Data in this exercise

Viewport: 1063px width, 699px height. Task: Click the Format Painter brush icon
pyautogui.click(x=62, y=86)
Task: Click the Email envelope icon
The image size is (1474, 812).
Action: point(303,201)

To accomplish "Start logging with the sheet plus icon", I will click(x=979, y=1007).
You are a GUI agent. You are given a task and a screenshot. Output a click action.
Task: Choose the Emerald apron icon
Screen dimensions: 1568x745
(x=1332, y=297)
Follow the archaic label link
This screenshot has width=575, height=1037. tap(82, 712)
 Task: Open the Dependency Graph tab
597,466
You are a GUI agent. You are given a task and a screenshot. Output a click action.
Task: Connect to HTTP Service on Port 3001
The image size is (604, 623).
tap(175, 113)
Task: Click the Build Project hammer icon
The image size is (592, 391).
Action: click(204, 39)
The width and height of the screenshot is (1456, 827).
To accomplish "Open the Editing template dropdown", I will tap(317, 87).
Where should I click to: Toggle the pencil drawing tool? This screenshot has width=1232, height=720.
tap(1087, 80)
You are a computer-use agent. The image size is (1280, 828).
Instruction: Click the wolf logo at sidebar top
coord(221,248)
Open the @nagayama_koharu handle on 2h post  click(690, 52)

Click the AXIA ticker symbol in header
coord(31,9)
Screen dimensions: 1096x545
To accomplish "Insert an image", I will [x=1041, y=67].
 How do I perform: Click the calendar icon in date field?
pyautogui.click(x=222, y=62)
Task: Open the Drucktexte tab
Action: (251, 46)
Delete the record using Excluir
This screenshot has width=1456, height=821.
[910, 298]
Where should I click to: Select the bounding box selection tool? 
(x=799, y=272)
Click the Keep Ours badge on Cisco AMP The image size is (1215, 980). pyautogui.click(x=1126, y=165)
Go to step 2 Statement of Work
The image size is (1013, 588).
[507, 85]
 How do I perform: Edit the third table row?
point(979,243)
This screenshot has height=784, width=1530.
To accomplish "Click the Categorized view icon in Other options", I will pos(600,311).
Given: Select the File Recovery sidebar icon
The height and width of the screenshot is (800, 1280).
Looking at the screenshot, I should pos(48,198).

Required work
Render every line of the entries above as a numbered list, omitting blank lines.

Solution
1. Viewport: 1063px width, 699px height. Task: Click the Format Painter brush icon
2. pyautogui.click(x=62, y=86)
3. Task: Click the Email envelope icon
4. The image size is (1474, 812).
5. Action: point(303,201)
6. To accomplish "Start logging with the sheet plus icon", I will click(x=979, y=1007).
7. You are a GUI agent. You are given a task and a screenshot. Output a click action.
8. Task: Choose the Emerald apron icon
9. Screen dimensions: 1568x745
10. (x=1332, y=297)
11. Follow the archaic label link
12. This screenshot has width=575, height=1037. tap(82, 712)
13.  Task: Open the Dependency Graph tab
14. 597,466
15. You are a GUI agent. You are given a task and a screenshot. Output a click action.
16. Task: Connect to HTTP Service on Port 3001
17. The image size is (604, 623).
18. tap(175, 113)
19. Task: Click the Build Project hammer icon
20. The image size is (592, 391).
21. Action: click(204, 39)
22. The width and height of the screenshot is (1456, 827).
23. To accomplish "Open the Editing template dropdown", I will tap(317, 87).
24. Where should I click to: Toggle the pencil drawing tool? This screenshot has width=1232, height=720.
25. tap(1087, 80)
26. You are a computer-use agent. The image size is (1280, 828).
27. Instruction: Click the wolf logo at sidebar top
28. coord(221,248)
29. Open the @nagayama_koharu handle on 2h post  click(690, 52)
30. Click the AXIA ticker symbol in header
31. coord(31,9)
32. Screen dimensions: 1096x545
33. To accomplish "Insert an image", I will [x=1041, y=67].
34.  How do I perform: Click the calendar icon in date field?
35. pyautogui.click(x=222, y=62)
36. Task: Open the Drucktexte tab
37. Action: (251, 46)
38. Delete the record using Excluir
39. This screenshot has width=1456, height=821.
40. [910, 298]
41. Where should I click to: Select the bounding box selection tool? 
42. (x=799, y=272)
43. Click the Keep Ours badge on Cisco AMP The image size is (1215, 980). pyautogui.click(x=1126, y=165)
44. Go to step 2 Statement of Work
45. The image size is (1013, 588).
46. [507, 85]
47.  How do I perform: Edit the third table row?
48. point(979,243)
49. This screenshot has height=784, width=1530.
50. To accomplish "Click the Categorized view icon in Other options", I will pos(600,311).
51. Given: Select the File Recovery sidebar icon
52. The height and width of the screenshot is (800, 1280).
53. Looking at the screenshot, I should pos(48,198).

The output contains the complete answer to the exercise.